Vorliegender Text ▸
Julian Fish (Micro Focus) kommentiert die Herkules-Aufgabe der Software-Entwickler.
Mit hybriden IT-Landschaften können Unternehmen neben den lokalen Anwendungen auch den Mehrwert von Cloud-Services nutzen. DevOps-Tools begünstigen hybride Ansätze, da sie beispielsweise die Migration in die Cloud vereinfachen und gleichzeitig weiterhin Legacy-Apps unterstützen.
Dies ist ein Artikel aus unserer Print-Ausgabe 1-2/2021. Bestellen Sie ein kostenfreies Probe-Abo.
Bei der Implementierung von DevOps gilt: Der Weg ist das Ziel. Denn es handelt sich bei der Implementierung von DevOps um einen Prozess, der sowohl SoftwareEntwicklung als auch -Bereitstellung auf lange Sicht verändert. Um die Vorteile der neuen Praxis vollständig nutzen zu können, darf man sich nicht nur auf Tools verlassen, sondern müssen ebenfalls einen Kulturwandel durchmachen, für den es ein Umdenken in unterschiedlichen Bereichen braucht.

Aufgabenstellung ▸
[A] Beantworten Sie anhand des Textes über DevOps die folgenden Fragen:
(i) Welches Unternehmen steht in Klammern hinter dem Namen Julian Fish?
(ii) Aus welcher Print-Ausgabe stammt der Artikel?
(iii) Welcher Grundsatz gilt laut Text bei der Implementierung von DevOps?
[B] Führen Sie den Text über DevOps im Anschluss an seinen letzten Satz weiter.

Daten zur Verortung per Pixelkoordinaten
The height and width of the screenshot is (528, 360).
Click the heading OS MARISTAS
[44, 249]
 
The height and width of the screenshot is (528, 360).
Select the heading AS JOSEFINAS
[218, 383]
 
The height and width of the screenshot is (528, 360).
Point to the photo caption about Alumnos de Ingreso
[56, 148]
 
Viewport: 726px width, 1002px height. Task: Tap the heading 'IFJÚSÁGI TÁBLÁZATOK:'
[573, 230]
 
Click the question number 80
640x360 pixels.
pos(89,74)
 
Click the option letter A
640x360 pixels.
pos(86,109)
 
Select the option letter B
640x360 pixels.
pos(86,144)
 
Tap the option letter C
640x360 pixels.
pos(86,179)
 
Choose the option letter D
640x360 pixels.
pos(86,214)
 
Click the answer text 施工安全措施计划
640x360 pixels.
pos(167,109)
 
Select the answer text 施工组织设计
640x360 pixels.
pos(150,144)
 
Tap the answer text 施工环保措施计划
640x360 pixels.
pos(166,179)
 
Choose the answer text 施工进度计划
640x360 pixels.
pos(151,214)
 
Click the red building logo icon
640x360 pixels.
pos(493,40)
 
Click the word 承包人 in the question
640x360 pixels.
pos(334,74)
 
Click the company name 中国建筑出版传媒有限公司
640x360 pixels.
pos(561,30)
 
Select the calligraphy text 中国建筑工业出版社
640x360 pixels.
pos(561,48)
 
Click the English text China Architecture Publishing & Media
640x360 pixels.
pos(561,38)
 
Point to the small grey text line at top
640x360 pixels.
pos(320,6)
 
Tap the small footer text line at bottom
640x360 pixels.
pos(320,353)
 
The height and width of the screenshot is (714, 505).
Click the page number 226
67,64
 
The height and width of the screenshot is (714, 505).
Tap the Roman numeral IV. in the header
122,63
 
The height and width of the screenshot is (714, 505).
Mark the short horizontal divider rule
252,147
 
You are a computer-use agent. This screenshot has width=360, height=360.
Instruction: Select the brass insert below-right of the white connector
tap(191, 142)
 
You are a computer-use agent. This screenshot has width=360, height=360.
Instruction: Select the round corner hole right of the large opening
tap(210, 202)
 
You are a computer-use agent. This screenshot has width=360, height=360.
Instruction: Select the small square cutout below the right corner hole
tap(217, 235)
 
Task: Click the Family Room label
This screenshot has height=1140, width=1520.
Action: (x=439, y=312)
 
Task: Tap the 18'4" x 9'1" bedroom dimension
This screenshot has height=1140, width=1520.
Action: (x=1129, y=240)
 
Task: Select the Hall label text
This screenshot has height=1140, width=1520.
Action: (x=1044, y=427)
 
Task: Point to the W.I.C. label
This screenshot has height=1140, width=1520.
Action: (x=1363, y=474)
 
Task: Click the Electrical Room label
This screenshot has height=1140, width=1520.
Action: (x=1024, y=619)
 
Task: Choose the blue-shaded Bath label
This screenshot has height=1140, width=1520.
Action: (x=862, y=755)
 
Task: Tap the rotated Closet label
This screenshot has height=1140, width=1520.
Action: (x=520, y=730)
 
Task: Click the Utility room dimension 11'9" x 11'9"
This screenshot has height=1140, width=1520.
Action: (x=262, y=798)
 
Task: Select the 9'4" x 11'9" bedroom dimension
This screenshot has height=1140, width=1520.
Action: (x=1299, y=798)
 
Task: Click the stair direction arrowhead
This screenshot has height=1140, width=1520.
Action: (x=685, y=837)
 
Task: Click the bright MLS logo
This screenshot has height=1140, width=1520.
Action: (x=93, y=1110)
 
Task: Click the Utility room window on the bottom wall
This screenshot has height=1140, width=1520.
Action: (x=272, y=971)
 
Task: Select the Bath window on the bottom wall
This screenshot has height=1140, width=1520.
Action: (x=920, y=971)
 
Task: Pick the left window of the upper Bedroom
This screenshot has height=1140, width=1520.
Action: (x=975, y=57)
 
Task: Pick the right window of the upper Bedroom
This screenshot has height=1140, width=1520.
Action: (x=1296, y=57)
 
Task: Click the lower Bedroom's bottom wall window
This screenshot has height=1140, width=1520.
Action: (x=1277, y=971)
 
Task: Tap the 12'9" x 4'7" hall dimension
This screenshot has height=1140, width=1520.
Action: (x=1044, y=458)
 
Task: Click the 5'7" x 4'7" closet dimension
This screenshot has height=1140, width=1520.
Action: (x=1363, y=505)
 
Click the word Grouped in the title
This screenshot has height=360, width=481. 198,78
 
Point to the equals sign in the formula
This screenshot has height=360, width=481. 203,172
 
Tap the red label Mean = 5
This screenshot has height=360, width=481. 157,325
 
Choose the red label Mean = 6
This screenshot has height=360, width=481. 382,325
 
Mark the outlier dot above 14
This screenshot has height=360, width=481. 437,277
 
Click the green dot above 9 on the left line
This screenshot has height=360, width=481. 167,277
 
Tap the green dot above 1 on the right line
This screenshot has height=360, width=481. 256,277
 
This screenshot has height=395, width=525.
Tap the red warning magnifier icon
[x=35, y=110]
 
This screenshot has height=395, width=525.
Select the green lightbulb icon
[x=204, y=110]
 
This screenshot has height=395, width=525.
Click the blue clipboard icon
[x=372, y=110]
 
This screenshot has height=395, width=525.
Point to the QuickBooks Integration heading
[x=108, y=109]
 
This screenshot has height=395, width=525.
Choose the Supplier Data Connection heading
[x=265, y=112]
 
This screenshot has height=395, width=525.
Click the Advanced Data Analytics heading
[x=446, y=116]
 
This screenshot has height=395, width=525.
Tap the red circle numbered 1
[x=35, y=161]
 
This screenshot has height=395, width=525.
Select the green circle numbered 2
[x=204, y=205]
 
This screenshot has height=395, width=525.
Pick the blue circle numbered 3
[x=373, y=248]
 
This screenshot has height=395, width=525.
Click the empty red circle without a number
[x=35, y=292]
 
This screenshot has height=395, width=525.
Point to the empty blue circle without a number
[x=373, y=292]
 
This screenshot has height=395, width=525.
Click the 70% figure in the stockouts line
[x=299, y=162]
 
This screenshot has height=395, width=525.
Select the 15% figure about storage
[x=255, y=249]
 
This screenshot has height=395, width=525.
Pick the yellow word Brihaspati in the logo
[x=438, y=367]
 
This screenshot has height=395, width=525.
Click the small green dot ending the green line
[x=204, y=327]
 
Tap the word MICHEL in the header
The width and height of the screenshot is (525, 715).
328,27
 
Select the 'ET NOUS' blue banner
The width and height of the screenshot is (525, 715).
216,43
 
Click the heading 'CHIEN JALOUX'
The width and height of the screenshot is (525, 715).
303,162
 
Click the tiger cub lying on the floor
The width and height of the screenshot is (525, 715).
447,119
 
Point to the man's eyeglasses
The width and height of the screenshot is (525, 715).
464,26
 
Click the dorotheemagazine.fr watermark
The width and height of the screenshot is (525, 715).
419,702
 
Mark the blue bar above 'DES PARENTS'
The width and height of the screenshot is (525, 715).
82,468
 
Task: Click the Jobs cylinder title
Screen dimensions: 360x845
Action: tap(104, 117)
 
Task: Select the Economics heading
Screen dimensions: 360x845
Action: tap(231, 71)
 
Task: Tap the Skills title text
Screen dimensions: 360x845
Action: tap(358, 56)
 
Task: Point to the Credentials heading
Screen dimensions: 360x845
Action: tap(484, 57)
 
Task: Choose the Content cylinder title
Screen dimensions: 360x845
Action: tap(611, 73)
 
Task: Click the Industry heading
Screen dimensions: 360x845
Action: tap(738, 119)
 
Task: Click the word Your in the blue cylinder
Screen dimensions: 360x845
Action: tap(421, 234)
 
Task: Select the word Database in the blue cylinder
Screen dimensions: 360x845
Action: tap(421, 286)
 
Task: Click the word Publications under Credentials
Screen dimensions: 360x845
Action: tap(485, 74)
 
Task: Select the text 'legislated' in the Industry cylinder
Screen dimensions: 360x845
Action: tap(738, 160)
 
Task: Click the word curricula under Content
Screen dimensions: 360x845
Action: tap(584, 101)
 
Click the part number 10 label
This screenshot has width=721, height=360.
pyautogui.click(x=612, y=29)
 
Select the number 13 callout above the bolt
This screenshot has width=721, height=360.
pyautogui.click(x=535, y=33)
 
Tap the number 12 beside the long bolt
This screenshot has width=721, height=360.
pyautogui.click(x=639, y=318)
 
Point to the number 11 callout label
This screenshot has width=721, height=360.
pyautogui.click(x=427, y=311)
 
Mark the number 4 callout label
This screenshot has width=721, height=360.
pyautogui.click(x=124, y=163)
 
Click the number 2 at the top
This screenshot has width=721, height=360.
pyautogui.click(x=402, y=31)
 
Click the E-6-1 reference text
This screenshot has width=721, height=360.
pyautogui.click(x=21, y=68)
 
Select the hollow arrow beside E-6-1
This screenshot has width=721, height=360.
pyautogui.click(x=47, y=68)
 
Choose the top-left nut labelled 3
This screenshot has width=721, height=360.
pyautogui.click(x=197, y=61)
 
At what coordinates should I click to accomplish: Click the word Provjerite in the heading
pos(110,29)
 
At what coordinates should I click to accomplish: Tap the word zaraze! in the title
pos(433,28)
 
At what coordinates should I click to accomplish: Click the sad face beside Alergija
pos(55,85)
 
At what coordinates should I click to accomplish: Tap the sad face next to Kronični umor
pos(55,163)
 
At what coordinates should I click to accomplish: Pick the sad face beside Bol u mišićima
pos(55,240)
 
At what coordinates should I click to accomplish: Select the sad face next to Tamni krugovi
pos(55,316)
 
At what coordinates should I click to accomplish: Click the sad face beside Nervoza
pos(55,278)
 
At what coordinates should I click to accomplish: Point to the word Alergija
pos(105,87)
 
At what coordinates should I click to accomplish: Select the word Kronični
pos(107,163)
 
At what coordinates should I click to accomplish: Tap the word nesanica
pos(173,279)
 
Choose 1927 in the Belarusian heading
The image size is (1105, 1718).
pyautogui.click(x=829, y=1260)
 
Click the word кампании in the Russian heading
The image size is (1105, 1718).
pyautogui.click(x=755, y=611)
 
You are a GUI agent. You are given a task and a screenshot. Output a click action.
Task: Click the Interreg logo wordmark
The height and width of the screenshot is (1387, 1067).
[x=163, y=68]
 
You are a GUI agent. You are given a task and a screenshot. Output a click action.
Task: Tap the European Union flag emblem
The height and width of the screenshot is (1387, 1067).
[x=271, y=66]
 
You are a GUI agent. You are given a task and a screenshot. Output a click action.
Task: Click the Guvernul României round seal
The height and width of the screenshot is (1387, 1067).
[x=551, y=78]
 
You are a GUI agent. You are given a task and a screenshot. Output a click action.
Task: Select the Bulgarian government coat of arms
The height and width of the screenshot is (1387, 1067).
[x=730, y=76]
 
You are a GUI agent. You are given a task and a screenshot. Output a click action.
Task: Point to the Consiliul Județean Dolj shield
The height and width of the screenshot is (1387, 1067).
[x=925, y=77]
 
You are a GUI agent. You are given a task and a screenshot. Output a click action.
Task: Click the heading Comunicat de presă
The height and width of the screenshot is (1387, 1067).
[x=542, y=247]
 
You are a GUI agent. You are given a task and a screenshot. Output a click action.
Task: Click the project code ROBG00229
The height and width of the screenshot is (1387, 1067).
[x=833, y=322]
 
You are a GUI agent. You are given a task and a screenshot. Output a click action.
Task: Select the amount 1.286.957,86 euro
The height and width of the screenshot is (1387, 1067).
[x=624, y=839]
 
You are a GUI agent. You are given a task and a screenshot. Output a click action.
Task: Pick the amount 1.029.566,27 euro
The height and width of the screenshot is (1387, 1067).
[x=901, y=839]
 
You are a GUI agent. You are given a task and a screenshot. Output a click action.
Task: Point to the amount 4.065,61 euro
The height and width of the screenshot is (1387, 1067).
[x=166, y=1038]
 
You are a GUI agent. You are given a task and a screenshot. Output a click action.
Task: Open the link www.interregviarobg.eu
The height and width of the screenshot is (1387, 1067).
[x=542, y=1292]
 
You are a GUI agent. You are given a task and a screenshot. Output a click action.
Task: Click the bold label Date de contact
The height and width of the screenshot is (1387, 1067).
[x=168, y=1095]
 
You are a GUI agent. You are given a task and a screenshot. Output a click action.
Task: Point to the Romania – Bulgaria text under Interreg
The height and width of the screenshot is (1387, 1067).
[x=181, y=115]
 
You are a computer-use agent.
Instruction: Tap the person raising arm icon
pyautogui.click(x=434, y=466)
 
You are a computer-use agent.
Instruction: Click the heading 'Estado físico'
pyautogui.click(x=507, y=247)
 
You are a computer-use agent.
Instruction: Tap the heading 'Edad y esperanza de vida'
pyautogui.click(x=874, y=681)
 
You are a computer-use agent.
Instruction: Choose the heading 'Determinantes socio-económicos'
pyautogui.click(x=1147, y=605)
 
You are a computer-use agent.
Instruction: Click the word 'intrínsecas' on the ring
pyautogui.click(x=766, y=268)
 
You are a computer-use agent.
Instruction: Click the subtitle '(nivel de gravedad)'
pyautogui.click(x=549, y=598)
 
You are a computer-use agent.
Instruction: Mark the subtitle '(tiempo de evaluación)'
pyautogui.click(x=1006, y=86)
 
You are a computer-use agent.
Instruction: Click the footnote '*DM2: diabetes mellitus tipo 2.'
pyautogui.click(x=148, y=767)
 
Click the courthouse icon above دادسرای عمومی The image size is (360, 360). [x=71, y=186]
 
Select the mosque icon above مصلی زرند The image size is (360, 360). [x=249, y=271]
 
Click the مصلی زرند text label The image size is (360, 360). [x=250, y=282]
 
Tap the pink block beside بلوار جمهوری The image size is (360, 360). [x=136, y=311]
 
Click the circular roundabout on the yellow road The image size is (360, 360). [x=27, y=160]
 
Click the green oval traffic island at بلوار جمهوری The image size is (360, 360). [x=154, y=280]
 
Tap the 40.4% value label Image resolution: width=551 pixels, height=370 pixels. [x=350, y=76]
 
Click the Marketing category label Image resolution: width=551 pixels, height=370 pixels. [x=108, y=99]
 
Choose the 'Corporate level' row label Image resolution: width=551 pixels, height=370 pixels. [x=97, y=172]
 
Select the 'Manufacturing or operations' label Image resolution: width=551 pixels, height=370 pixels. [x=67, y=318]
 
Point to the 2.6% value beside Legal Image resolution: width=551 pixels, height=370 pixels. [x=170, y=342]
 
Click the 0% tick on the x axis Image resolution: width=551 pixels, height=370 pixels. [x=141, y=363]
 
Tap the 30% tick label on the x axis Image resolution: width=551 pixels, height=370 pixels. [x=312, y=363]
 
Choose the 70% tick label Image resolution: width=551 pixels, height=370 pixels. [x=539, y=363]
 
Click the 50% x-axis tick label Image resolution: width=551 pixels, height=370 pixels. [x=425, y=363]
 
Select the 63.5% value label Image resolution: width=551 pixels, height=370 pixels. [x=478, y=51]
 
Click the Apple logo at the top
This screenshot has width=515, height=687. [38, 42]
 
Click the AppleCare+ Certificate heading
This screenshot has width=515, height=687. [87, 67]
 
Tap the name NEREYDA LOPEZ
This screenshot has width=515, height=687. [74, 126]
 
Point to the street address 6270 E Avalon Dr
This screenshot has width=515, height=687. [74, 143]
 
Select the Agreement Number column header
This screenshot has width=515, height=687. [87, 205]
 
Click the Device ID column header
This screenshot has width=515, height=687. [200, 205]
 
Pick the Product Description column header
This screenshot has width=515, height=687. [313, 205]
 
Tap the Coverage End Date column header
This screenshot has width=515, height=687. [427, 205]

Antworten ▸
[A]
(i) Micro Focus
(ii) Aus der Print-Ausgabe 1-2/2021
(iii) Der Weg ist das Ziel.

[B]
Mithilfe bestimmter DevOps-Praktiken können einzelne Schritte des Bereitstellungsprozesses als Teil einer DevOps-Tool-Chain effizient automatisiert werden. Um das Risiko von Performance-Schwierigkeiten und anderen Fehlerquellen so früh wie möglich zu mindern, sollten Testläufe bereits zu Beginn des Entwicklungszyklus durchgeführt werden. Im Rahmen eines solchen Shift-Left-Ansatzes vermeidet das Development-Team, dass Fehler das Endprodukt erreichen und womöglich erst nach Release gefunden und gepatcht werden können – was im Nachhinein mehr Zeit und Geld kostet.